(SOURCE DATA)
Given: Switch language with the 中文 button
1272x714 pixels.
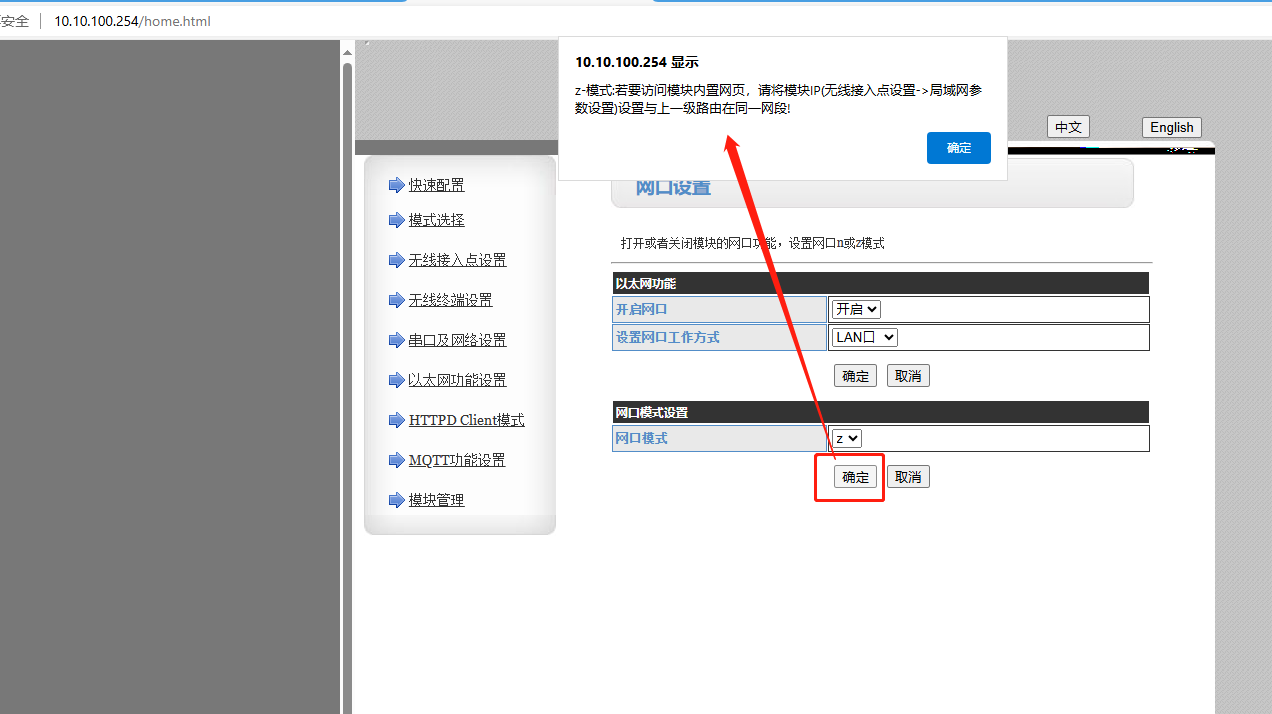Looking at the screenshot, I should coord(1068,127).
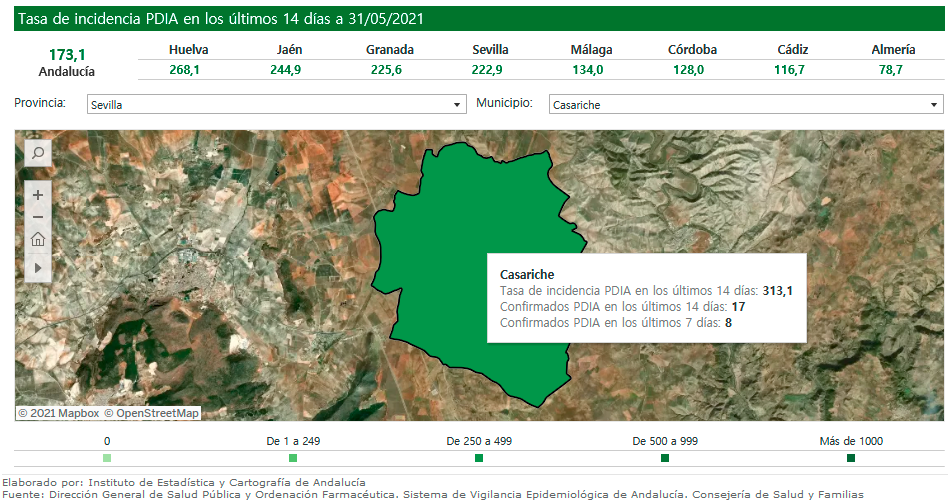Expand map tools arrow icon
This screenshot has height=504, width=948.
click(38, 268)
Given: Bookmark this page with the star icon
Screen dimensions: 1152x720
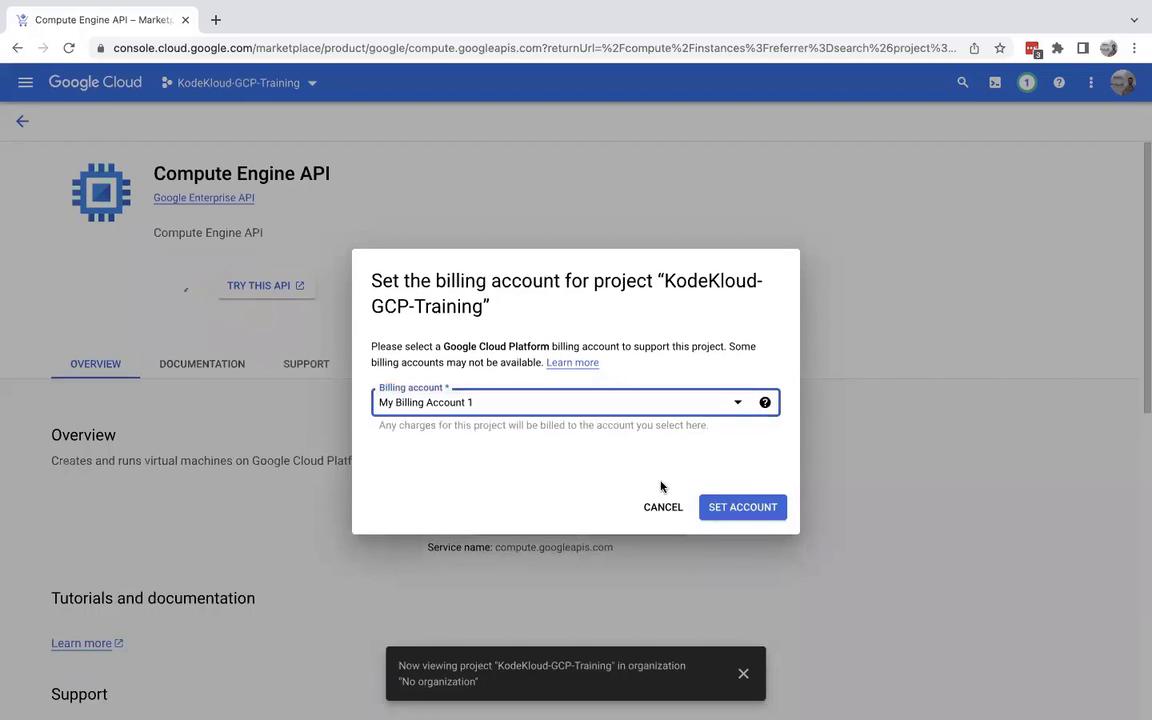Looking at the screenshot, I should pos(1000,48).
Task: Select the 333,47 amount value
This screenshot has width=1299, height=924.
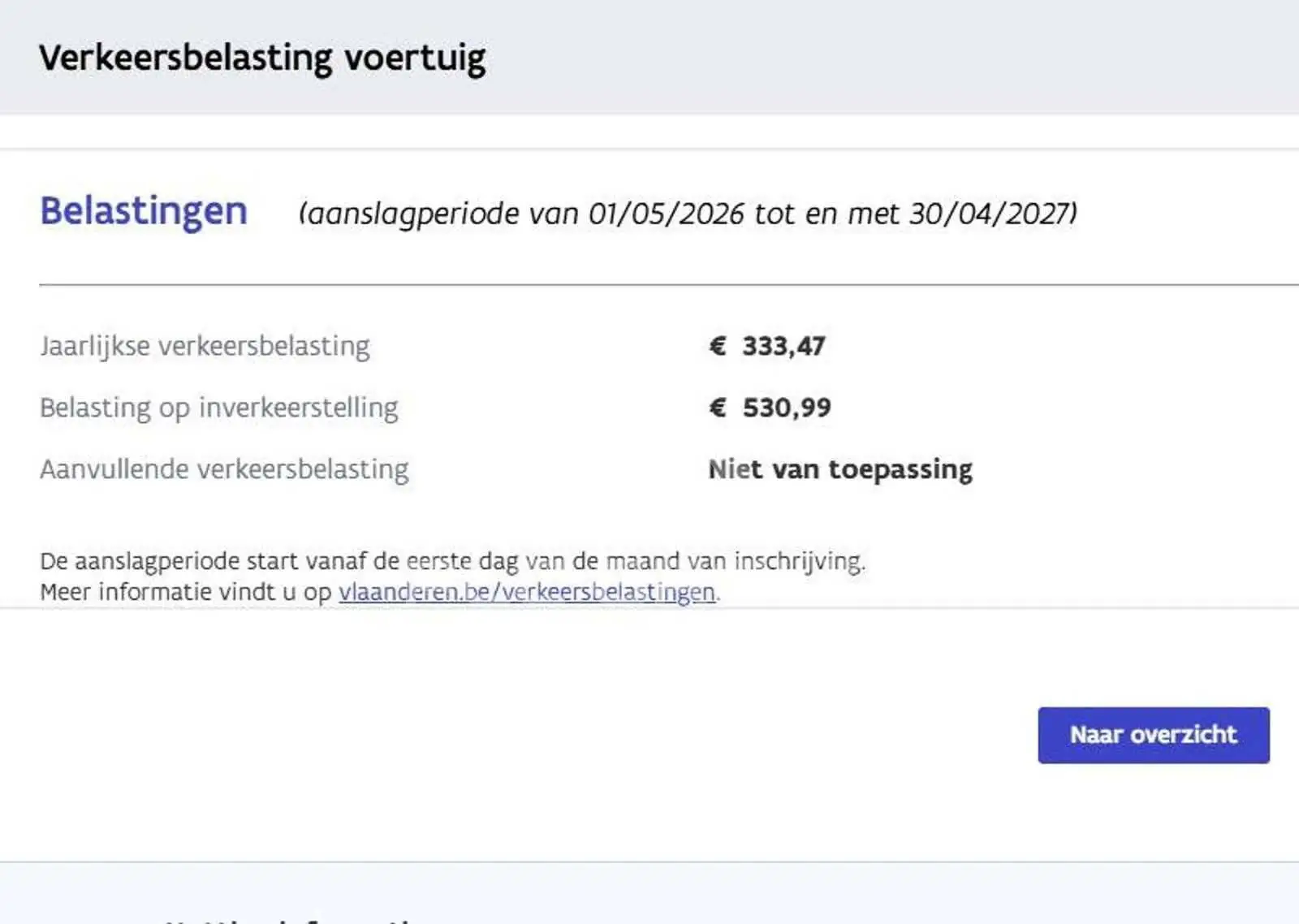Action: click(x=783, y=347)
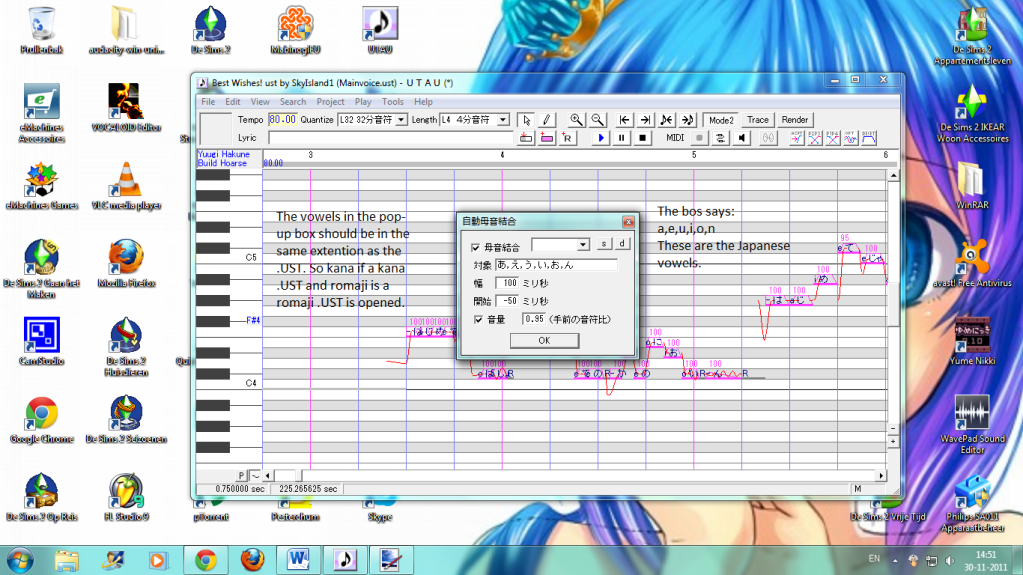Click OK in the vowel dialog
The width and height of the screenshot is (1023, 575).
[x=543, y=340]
(End SOURCE DATA)
(SOURCE DATA)
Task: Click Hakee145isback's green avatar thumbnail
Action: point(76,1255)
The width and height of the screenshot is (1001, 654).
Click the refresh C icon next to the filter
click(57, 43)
(End SOURCE DATA)
**TASK TO COMPLETE:**
From the records above, pull out each line that has "Given".

**RESPONSE TO THE EXERCISE:**
Given: Switch language with the 中文 button
Given: Bookmark this page with the star icon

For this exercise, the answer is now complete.